Elena smiled. It was not the small, exhausted smile from before. It was the real one, the one that reached her eyes. “And maybe some self-defense when he’s older. If he wants it.”
“That’s a negotiation.”
“That’s parenting.”
He helped her stand, and they walked together to the patio, where Noah was carefully loosening the screws on the motor housing. He did not look up, but he spoke.
“Mom, can we have pasta with the lemon thing?”
“We can have pasta with the lemon thing.”
“Good. I need carbs for tomorrow. I’m testing a new flight algorithm.”
Dante exchanged a look with Elena. There was a kind of wonder in her expression, the same wonder he felt. This small, brilliant person they had made. This future they had fought for. It was standing in their backyard, covered in grass stains and carbon fiber dust, talking about pasta.
Dante walked to the grill and lifted the lid. The propane hissed as he turned the knob, and a ring of blue flame appeared. He adjusted the temperature, closed the lid, and turned to watch the sky.
The city was waking up. Lights flickered on in the houses across the street. The streetlamps hummed to life, casting pools of orange light on the pavement. The drone of traffic from the main road was a constant, gentle background note.
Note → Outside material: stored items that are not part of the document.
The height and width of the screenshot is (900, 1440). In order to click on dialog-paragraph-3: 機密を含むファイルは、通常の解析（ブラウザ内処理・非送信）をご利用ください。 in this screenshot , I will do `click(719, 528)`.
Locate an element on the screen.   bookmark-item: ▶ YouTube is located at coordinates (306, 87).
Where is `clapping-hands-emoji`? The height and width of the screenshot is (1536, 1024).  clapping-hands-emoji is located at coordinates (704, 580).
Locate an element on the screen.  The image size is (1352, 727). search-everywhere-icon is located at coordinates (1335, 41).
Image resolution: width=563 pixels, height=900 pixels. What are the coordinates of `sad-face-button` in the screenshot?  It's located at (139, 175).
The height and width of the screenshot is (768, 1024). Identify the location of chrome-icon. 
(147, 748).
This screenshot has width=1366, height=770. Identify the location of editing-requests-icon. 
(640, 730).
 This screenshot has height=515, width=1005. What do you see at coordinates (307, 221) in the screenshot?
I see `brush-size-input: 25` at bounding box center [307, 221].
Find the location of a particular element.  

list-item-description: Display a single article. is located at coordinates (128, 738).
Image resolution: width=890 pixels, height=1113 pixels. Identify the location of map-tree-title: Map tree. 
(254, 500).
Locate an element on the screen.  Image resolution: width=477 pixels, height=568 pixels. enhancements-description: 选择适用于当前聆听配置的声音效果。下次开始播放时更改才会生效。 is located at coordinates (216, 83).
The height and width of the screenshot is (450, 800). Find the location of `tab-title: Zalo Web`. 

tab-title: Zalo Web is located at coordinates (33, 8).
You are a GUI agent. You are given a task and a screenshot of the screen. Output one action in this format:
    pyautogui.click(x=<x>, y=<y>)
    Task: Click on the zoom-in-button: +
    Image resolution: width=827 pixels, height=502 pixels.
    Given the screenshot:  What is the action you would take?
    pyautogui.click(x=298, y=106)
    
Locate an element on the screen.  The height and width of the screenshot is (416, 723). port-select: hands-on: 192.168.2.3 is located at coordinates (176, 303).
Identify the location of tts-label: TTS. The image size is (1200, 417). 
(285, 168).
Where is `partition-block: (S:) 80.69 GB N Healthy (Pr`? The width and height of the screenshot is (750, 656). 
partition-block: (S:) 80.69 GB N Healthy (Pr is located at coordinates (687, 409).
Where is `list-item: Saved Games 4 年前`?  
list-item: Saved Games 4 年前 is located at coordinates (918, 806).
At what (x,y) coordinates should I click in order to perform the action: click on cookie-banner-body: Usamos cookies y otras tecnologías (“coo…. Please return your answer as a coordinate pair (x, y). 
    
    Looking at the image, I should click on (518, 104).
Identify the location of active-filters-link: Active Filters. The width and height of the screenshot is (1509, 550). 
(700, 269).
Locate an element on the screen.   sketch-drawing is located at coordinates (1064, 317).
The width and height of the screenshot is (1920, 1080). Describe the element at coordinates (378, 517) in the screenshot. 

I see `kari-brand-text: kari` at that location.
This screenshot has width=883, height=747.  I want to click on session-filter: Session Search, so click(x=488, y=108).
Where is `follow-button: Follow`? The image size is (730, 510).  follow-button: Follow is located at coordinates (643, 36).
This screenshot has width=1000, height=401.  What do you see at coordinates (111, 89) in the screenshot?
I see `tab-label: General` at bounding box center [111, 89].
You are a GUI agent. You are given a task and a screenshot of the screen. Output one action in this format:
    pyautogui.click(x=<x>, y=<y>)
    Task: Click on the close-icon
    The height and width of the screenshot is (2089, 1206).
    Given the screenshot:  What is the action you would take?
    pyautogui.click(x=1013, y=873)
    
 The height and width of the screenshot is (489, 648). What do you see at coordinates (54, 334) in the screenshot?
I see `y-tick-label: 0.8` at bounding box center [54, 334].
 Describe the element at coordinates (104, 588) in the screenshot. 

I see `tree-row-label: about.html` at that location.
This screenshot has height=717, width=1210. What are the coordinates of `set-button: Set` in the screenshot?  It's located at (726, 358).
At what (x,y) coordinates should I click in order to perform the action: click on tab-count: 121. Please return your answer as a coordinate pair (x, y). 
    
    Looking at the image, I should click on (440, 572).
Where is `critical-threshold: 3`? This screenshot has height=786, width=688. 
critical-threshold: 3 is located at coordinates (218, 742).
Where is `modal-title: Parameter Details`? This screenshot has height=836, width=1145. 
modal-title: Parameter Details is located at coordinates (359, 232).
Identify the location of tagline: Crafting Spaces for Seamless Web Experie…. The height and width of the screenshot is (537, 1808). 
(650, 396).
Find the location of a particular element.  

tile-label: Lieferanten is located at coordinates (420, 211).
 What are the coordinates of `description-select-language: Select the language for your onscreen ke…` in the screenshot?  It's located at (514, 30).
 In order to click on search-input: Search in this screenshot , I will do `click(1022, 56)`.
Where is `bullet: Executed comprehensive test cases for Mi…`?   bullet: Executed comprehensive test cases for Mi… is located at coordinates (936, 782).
The world was moving, indifferent and ordinary.
And for the first time in years, Dante felt like he was part of it.
Elena came to stand beside him at the grill. She slipped her hand into his. Her fingers were cool, the skin dry from washing dishes.
“We have to give him a normal life,” Dante said. “No more ghosts.”
Elena looked at him, her face half-lit by the glow from the kitchen window. “No more ghosts. Just us.”
He pulled her close, and she fit against him the way she always had, the way she always would. The sun was a thin line of gold on the horizon, bleeding into purple and blue. The first stars were appearing, faint and distant.
He kissed her. It was gentle, unhurried. A promise.
Behind them, Noah landed the drone and ran over, throwing his arms around both his parents. “Can we keep it? Can we keep all of this?”
Elena knelt, brushing his hair. “Yes, baby. We keep it all. Forever.”